BEGIN READING TEXT

For images and screenshots, I use the Bulk MB Image Uploader MacOS Shortcut from Jarrod Blundy's Heydingus Shortcuts Library and tweaked it a bit. It's not a perfect setup but it works. I might vibecode a better setup in the near future with these building blocks. Maybe create my own editor with shortcuts and workflows that are tailored to my way of working.
Given your experience, if you were to start a blog today, would you do anything differently?
I would definitely stay focused on one domain and one name. I've had so many different domain names for different types of blogs, because I thought I needed all these different platforms and focus. Sometimes it is useful, especially when I use blog software for commercial purposes. But my personal site, from the early 2000-days to now, I would try to keep it more focussed on the same domain. While changing weblog software on the background. You could say I'm Jack-Batying Light ;-) (all the love to Jack, he is pushing the possibilities of blogging software!)
Financial question since the Web is obsessed with money: how much does it cost to run your blog? Is it just a cost, or does it generate some revenue? And what's your position on people monetising personal blogs?
I only pay for my domains and hosting. I try to keep old domains as long as possible. The yearly costs of domains in total are €55. Micro.blog is $50 a year (€42). So give or take €100 a year. I don't create direct revenue from the blog. But because I've been around so long it gave me an extensive network of interesting people who want to work with me on digital fitness, AI and new technology. So there are indirect revenues, which I think is the best way in the long run. If people want to monetize their personal blog, go ahead! I don't mind you sell your zine, stickers, workshop and other stuff through your blog. Just don't put ads on them. Or do it the Dense Discovery way, with artisanal, value-aligned sponsors who fit in the format.

END READING TEXT
BEGIN DATASET SECTION

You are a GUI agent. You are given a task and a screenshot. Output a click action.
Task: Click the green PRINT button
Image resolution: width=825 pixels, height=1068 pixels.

END DATASET SECTION

[EXERCISE INSTRUCTIONS]
(A) List every amount of money stated in the blogging interview, including its currency sign.
(B) Continue the blogging interview from the point where it stops.

[ANSWERS TO THIS EXERCISE]
(A) €55, $50, €42, €100

(B)
Time for some recommendations: any blog you think is worth checking out? And also, who do you think I should be interviewing next?
I am so happy to see a renaissance of the personal internet. New search engines, cross-overs to digital gardens and personal knowledge management. That said, let me first drop some bloggers who have been around as long as the web.
- Dave Winer's Scripting.com, the OG. The Blogfather. Without him, blogging, RSS and podcasting would not be as open as it is today.
- Ton Zijlstra's Interdependent Thoughts, my dear friend who did keep his domain and blogging setup going for all those years.
- Peter Rukavina's blog, whose posts I love to read because of his stories on Prince Edwards Island, printing, art, his family and just... life!
Some others worth recommending
- Tracy Durnell's Mind Garden, I love her style of writing, her thinking and her weeknotes.
- Felienne Hermans, her published newsletter with critical notes on AI and education. Scroll down in an edition for the English version
- Austin Kleon, his books, blog and newsletter are interconnected. I love how Kleon works and publishes.
- Mike Sass, his Shellshark Scrolls are a weekly roundup at the intersection of the indieweb and the fediverse.
Final question: is there anything you want to share with us?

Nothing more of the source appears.